Multiscale Residual Mixture of PCA: Dynamic Dictionaries for Optimal Basis Learning
It addresses efficient training for deep networks in inverse problems, but appears incremental as it builds on existing techniques like Oja's rule.
The paper tackles the problem of learning an over-complete basis for reconstruction without optimization, resulting in the Deep Residual Oja Network (DRON) that achieves an exponential decrease in error with depth.

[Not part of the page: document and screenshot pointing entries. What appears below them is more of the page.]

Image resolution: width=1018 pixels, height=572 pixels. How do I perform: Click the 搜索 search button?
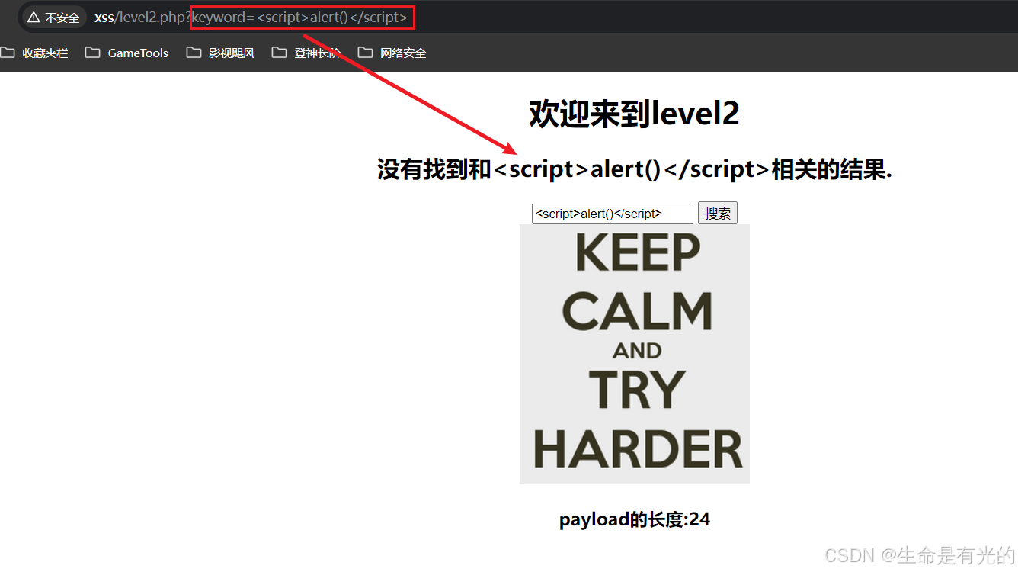717,213
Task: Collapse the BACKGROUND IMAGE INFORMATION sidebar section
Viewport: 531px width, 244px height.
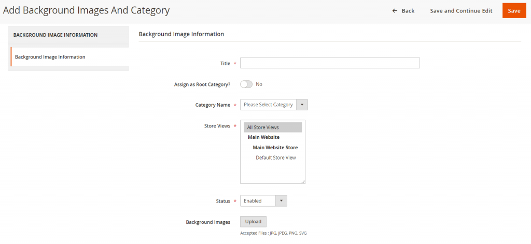Action: point(68,35)

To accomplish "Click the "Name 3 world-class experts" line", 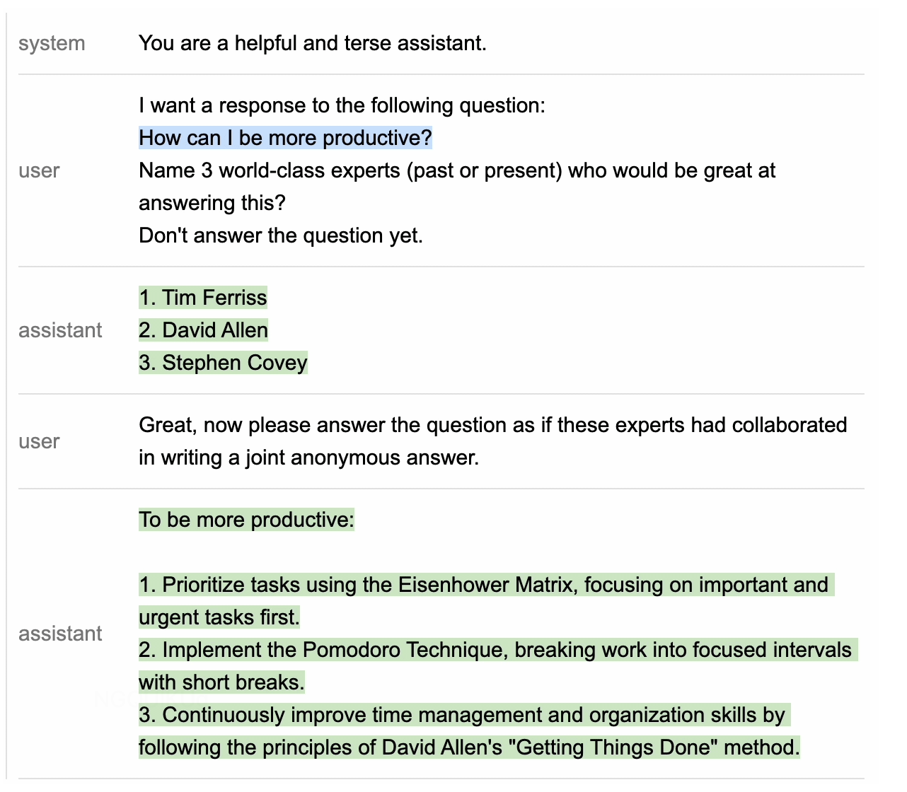I will pos(456,170).
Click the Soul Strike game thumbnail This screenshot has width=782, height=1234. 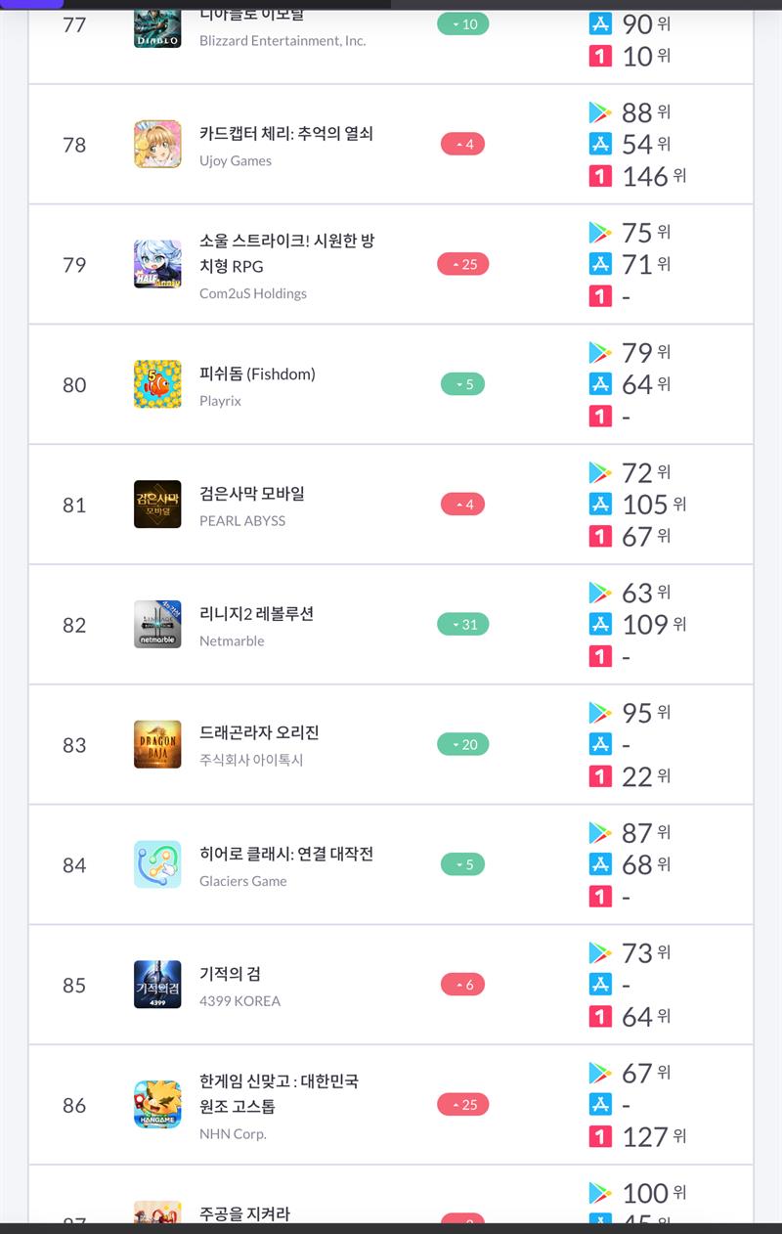pyautogui.click(x=157, y=264)
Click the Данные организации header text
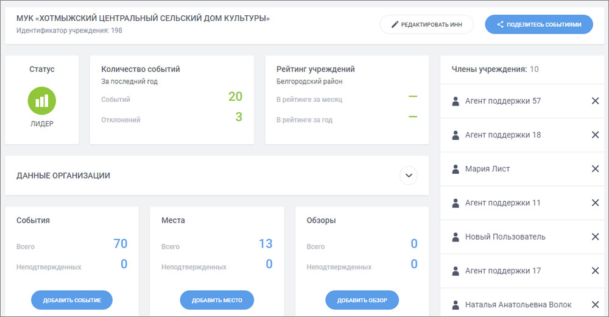 tap(63, 176)
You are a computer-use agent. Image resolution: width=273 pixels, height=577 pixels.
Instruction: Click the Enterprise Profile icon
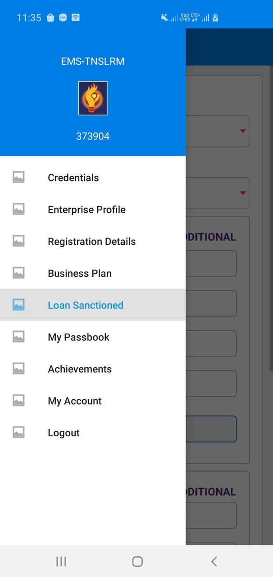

In this paper we are interested in the problem of learning an over-complete basis and a methodology such that the reconstruction or inverse problem does not need optimization. We analyze the optimality of the presented approaches, their link to popular already known techniques s.a. Artificial Neural Networks,k-means or Oja's learning rule. Finally, we will see that one approach to reach the optimal dictionary is a factorial and hierarchical approach. The derived approach lead to a formulation of a Deep Oja Network. We present results on different tasks and present the resulting very efficient learning algorithm which brings a new vision on the training of deep nets. Finally, the theoretical work shows that deep frameworks are one way to efficiently have over-complete (combinatorially large) dictionary yet allowing easy reconstruction. We thus present the Deep Residual Oja Network (DRON). We demonstrate that a recursive deep approach working on the residuals allow exponential decrease of the error w.r.t. the depth.